Die Kleinunternehmerregelung gem. § 19 UStG

Kleinunternehmer können auf Basis der Kleinunternehmerregelung gem. § 19 UStG auf die Erhebung von Umsatzsteuer verzichten, sind aber im Gegenzug vom Vorsteuerabzug ausgeschlossen. Die Kleinunternehmerregelung gewährt ein Wahlrecht, das in der Regel auf Anfrage des Finanzamts zu Beginn der Selbständigkeit ausgeübt wird. Da Kleinunternehmer an diese Entscheidung für 5 Jahre gebunden sind, ist die Kenntnis der Vor- und Nachteile der Kleinunternehmerregelung sehr wichtig. 

Inhalt:

1. Grundsatz der Kleinunternehmerregelung
2. Kleinunternehmerregelung als Wahlrecht
3. Voraussetzungen der Kleinunternehmerregelung
4. Rechtsfolgen der Kleinunternehmerregelung
5. Ordnungsgemäße Rechnung

Zweck der Kleinunternehmerregelung gem. § 19 UStG ist die Gleichstellung der Kleinunternehmer mit Nichtunternehmern auf deren ausdrücklichen Wunsch. Das Ziel ist die Verwaltungsvereinfachung beim Kleinunternehmer, der eine gewisse Umsatzgrenze nicht überschreitet.  

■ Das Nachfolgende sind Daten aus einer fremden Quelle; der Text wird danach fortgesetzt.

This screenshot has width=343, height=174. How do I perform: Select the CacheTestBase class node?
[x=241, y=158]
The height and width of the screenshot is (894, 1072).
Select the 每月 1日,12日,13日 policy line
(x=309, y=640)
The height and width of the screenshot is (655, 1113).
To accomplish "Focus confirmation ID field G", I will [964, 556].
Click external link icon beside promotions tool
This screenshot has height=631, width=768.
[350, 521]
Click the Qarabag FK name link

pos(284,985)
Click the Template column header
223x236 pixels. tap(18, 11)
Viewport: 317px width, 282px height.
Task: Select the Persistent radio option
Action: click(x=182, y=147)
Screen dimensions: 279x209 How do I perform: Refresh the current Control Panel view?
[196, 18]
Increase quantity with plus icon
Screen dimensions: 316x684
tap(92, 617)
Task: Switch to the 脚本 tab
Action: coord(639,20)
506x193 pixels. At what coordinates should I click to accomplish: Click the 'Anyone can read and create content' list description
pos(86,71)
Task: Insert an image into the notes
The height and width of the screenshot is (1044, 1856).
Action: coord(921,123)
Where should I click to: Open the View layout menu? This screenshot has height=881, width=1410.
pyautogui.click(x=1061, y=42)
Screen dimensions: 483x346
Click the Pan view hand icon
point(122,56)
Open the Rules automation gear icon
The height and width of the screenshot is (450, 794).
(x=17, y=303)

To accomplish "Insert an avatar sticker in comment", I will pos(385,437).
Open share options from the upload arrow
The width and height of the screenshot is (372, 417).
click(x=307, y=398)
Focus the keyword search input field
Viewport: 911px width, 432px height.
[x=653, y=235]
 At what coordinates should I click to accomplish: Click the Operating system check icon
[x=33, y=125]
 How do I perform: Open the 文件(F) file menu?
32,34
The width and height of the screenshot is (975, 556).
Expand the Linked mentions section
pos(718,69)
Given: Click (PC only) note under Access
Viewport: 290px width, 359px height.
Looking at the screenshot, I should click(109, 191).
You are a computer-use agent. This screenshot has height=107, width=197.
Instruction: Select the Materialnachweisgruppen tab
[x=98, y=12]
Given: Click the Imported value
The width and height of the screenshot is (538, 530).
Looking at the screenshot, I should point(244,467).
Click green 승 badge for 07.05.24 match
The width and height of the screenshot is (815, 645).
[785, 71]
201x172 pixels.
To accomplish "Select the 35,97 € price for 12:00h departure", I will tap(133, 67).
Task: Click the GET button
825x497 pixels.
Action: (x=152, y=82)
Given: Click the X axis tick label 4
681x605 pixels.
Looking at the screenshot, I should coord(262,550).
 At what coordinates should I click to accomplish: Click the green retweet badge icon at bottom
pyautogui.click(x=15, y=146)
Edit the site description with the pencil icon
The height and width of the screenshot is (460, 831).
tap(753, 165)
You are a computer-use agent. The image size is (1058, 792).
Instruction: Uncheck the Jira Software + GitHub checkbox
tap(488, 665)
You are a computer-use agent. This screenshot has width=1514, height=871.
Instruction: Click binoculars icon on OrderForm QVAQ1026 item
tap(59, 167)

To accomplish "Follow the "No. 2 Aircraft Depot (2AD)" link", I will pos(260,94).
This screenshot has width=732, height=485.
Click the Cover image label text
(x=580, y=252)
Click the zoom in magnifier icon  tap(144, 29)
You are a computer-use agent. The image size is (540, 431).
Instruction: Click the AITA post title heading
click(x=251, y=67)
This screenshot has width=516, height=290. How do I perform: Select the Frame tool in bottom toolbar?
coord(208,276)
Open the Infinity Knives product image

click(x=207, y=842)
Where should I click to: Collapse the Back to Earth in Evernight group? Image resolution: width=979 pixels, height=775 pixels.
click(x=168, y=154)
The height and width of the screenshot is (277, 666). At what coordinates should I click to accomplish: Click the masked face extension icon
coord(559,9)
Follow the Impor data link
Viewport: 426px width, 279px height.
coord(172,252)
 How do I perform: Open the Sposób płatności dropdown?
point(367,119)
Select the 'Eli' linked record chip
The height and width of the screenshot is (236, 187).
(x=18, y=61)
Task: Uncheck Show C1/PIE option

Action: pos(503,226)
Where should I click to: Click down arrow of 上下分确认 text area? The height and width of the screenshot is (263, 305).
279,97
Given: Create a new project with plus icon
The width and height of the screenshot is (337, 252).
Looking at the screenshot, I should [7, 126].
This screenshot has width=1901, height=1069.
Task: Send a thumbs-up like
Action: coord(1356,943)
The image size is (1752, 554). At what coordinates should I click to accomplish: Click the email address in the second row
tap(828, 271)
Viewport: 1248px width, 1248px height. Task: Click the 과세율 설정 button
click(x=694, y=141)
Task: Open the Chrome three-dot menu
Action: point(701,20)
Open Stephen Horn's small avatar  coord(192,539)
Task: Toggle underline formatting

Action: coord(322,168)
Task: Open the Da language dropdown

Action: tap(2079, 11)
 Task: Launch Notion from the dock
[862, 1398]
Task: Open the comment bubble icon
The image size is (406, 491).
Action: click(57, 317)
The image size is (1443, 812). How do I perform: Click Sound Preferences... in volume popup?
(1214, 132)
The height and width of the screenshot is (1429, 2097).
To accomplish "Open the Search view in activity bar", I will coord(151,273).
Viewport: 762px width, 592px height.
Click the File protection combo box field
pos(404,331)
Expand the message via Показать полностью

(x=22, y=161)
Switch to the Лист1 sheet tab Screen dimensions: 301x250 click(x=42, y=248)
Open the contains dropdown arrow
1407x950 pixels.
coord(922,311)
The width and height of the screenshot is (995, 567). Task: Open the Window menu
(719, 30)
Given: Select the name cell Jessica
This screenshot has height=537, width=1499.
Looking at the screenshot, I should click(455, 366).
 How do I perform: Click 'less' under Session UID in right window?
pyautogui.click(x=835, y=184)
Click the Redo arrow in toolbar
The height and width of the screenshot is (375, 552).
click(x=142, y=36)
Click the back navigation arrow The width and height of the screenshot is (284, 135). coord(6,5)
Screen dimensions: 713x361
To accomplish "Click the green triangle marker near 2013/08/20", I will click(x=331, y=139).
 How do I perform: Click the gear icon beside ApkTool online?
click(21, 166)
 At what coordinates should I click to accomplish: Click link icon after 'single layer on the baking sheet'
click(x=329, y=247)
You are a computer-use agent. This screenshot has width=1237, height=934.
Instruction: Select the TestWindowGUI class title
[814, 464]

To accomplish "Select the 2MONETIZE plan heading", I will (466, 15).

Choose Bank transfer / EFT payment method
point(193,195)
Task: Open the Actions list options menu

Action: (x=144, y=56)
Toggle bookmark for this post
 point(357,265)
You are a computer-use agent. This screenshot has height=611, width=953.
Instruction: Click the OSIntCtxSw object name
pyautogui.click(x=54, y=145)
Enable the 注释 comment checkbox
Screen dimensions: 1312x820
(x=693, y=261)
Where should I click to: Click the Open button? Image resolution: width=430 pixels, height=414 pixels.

1. Grundsatz der Kleinunternehmerregelung

Grundsätzlich werden Kleinunternehmer mit geringen Umsätzen aus Vereinfachungsgründen wie Nichtunternehmer behandelt. Dies bedeutet in der praktischen Anwendung der Kleinunternehmerregelung, dass  

  • Kleinunternehmer keine Umsatzsteuer in Rechnung stellen dürfen,
  • kein Recht zum Vorsteuerabzug aus Eingangsrechnungen besteht und
  • daher keine Umsatzsteuervoranmeldungen abzugeben sind.

Die rechtliche Grundlage für die Kleinunternehmerregelung findet man in § 19 UStG.

2. Kleinunternehmerregelung als Wahlrecht

Bei der Kleinunternehmerregelung gem. § 19 UStG handelt es sich um ein Wahlrecht, das durch den Kleinunternehmer in der Regel zu Beginn der Selbständigkeit im Rahmen des Fragebogens zur steuerlichen Erfassung gegenüber dem Finanzamt ausgeübt wird. Verzichtet ein Unternehmer hier auf die Anwendung der Befreiung von der Umsatzsteuerpflicht, ist er allerdings für fünf Kalenderjahre daran gebunden.

3. Voraussetzungen für die Anwendung

Voraussetzung für die Anwendung der Kleinunternehmerregelung (im laufenden Geschäftsjahr) ist, dass die nachfolgenden Umsatzgrenzen im vorangegangenen Geschäftsjahr nicht überschritten wurden bzw. im laufenden Geschäftsjahr voraussichtlich nicht überschritten werden. Der Kleinunternehmer muss gegenüber dem Finanzamt jährlich nachweisen, dass der

  • Umsatz im Vorjahr nicht höher war als 17.500,00 EUR und
  • der Umsatz im laufenden Jahr nicht höher sein wird als 50.000,00 EUR.

Die Einhaltung dieser Voraussetzungen muss der Kleinunternehmer durch jährliche Umsatzsteuererklärung gegenüber dem Finanzamt nachweisen.

4. Rechtsfolgen der Kleinunternehmerregelung

Kleinunternehmer dürfen bei Ausübung der Option zur Kleinunternehmerregelung in ihren Ausgangsrechnungen keine Umsatzsteuer ausweisen. Auch auf Kleinbetragsrechnungen darf kein Umsatzsteuersatz angegeben werden. Demgegenüber muss auf der Rechnung des Kleinunternehmers ein ausdrücklicher Hinweis auf die Anwendung der Kleinunternehmerregelung enthalten sein.

5. Ordnungsgemäße Rechnung

Im Übrigen gelten auch für Kleinunternehmer die gesetzlichen Anforderungen hinsichtlich der Bestandteile einer ordnungsgemäßen Rechnung. Insbesondere müssen auch Kleinunternehmer die Steuernummer oder eine Umsatzsteuer-Identifikationsnummer auf ihren Rechnungen sowie eine fortlaufende Rechnungsnummer angeben. Darüber hinaus ergeben sich natürlich aus der Anwendung der Kleinunternehmerregelung auch Besonderheiten für das Erscheinungsbild einer Rechnung (Musterrechnung).